Collected data:
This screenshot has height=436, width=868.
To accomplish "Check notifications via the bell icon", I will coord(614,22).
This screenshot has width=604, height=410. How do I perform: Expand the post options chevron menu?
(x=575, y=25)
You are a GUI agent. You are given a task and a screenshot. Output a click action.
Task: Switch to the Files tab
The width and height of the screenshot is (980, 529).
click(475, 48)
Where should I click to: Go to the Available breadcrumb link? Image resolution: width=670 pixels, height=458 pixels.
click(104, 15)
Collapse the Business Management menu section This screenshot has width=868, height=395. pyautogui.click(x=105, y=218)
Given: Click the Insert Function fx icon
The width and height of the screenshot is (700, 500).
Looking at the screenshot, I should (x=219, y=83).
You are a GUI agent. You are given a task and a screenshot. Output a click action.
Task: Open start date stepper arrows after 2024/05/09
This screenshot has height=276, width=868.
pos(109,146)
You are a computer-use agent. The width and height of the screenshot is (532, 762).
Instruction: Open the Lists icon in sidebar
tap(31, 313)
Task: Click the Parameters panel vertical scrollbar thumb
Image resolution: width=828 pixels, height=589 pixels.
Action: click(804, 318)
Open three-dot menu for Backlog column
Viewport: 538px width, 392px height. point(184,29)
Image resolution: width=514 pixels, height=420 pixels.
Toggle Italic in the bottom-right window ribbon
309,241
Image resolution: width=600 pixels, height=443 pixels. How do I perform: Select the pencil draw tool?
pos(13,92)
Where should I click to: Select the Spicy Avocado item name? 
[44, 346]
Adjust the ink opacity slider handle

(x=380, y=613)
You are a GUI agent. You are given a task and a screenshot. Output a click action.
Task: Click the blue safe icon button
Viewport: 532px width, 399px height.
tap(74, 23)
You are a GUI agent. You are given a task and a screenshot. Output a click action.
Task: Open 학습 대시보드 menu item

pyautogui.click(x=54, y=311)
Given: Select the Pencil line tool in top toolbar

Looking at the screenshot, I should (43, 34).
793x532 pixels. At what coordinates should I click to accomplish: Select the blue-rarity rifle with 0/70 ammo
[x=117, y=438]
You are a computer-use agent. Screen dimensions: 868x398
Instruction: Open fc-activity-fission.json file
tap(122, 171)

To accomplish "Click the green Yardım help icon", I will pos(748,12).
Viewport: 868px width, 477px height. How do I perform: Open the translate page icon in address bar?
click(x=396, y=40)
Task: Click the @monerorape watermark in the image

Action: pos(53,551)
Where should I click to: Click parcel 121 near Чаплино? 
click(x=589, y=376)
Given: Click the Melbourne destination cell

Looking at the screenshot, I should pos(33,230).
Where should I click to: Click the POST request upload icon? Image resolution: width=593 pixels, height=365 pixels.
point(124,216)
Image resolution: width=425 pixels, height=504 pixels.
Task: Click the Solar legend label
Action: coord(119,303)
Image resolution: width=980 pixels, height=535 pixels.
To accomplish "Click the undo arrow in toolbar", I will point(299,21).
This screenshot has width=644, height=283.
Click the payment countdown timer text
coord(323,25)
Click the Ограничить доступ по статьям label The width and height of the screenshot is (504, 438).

Action item:
All of the entries above should be transcribed exactly, line for line.

Solved problem:
This screenshot has height=436, width=868.
To accomplish "Check notifications via the bell icon", I will coord(614,22).
This screenshot has width=604, height=410. How do I perform: Expand the post options chevron menu?
(x=575, y=25)
You are a GUI agent. You are given a task and a screenshot. Output a click action.
Task: Switch to the Files tab
The width and height of the screenshot is (980, 529).
click(475, 48)
Where should I click to: Go to the Available breadcrumb link? Image resolution: width=670 pixels, height=458 pixels.
click(104, 15)
Collapse the Business Management menu section This screenshot has width=868, height=395. pyautogui.click(x=105, y=218)
Given: Click the Insert Function fx icon
The width and height of the screenshot is (700, 500).
Looking at the screenshot, I should (x=219, y=83).
You are a GUI agent. You are given a task and a screenshot. Output a click action.
Task: Open start date stepper arrows after 2024/05/09
This screenshot has height=276, width=868.
pos(109,146)
You are a computer-use agent. The width and height of the screenshot is (532, 762).
Instruction: Open the Lists icon in sidebar
tap(31, 313)
Task: Click the Parameters panel vertical scrollbar thumb
Image resolution: width=828 pixels, height=589 pixels.
Action: click(804, 318)
Open three-dot menu for Backlog column
Viewport: 538px width, 392px height. point(184,29)
Image resolution: width=514 pixels, height=420 pixels.
Toggle Italic in the bottom-right window ribbon
309,241
Image resolution: width=600 pixels, height=443 pixels. How do I perform: Select the pencil draw tool?
pos(13,92)
Where should I click to: Select the Spicy Avocado item name? 
[44, 346]
Adjust the ink opacity slider handle

(x=380, y=613)
You are a GUI agent. You are given a task and a screenshot. Output a click action.
Task: Click the blue safe icon button
Viewport: 532px width, 399px height.
tap(74, 23)
You are a GUI agent. You are given a task and a screenshot. Output a click action.
Task: Open 학습 대시보드 menu item

pyautogui.click(x=54, y=311)
Given: Select the Pencil line tool in top toolbar

Looking at the screenshot, I should (43, 34).
793x532 pixels. At what coordinates should I click to accomplish: Select the blue-rarity rifle with 0/70 ammo
[x=117, y=438]
You are a computer-use agent. Screen dimensions: 868x398
Instruction: Open fc-activity-fission.json file
tap(122, 171)

To accomplish "Click the green Yardım help icon", I will pos(748,12).
Viewport: 868px width, 477px height. How do I perform: Open the translate page icon in address bar?
click(x=396, y=40)
Task: Click the @monerorape watermark in the image

Action: pos(53,551)
Where should I click to: Click parcel 121 near Чаплино? 
click(x=589, y=376)
Given: Click the Melbourne destination cell

Looking at the screenshot, I should pos(33,230).
Where should I click to: Click the POST request upload icon? Image resolution: width=593 pixels, height=365 pixels.
point(124,216)
Image resolution: width=425 pixels, height=504 pixels.
Task: Click the Solar legend label
Action: coord(119,303)
Image resolution: width=980 pixels, height=535 pixels.
To accomplish "Click the undo arrow in toolbar", I will point(299,21).
This screenshot has width=644, height=283.
Click the payment countdown timer text
coord(323,25)
Click the Ограничить доступ по статьям label The width and height of the screenshot is (504, 438).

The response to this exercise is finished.